J'utilise des objets récupérés pour leur valeur esthétique mais aussi pour le dépôt d'informations qu'ils contiennent. L'important reste de savoir comment des matériaux déjà occupés par une série d'informations sont placés dans la situation de pouvoir être utilisés pour autre chose. Cela pose des problèmes d'appropriation. Il y a continuité d'une occupation où la vie du peintre et la vie tout court s'identifient.

 

J'envisage la couleur comme l'ultime composant de la peinture. C'est grâce à la couleur que naît la volonté de peindre, c'est par elle que cette volonté s'affirme. Mes différents travaux sont constitués de l'agencement de surfaces colorées. Ce qui compte avant tout, c'est le choix des couleurs, leur organisation. Je n'utilise pas les pigments à l'état pur. Mes réalisations fonctionnent, en effet, par enveloppement, par superposition.
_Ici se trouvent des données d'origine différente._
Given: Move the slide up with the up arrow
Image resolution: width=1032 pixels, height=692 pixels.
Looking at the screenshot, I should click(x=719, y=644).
Les étapes de cette recherche sont renforcées par les techniques employées : collage, déchirure, arrachement, recouvrement… Dès lors, les jeux sensibles entre transparence et opacité émergent peu à peu.

 

Il y a du fragmentaire dans mes productions car l'idée de reste et de vestige perdure. La pratique du fragmentaire renvoie à l'idée de rupture. En effet, je fais intervenir des notions de perte, de manque sur le plan de la totalité du matériau puisque les objets récupérés sont dégagés de leur contexte initial. Le fragment me permet de faire un renvoi à une relation dont nous ne savons pas où est l'autre terme. Grâce au fragment, l'œuvre apparaît comme le résultat de multiples opérations.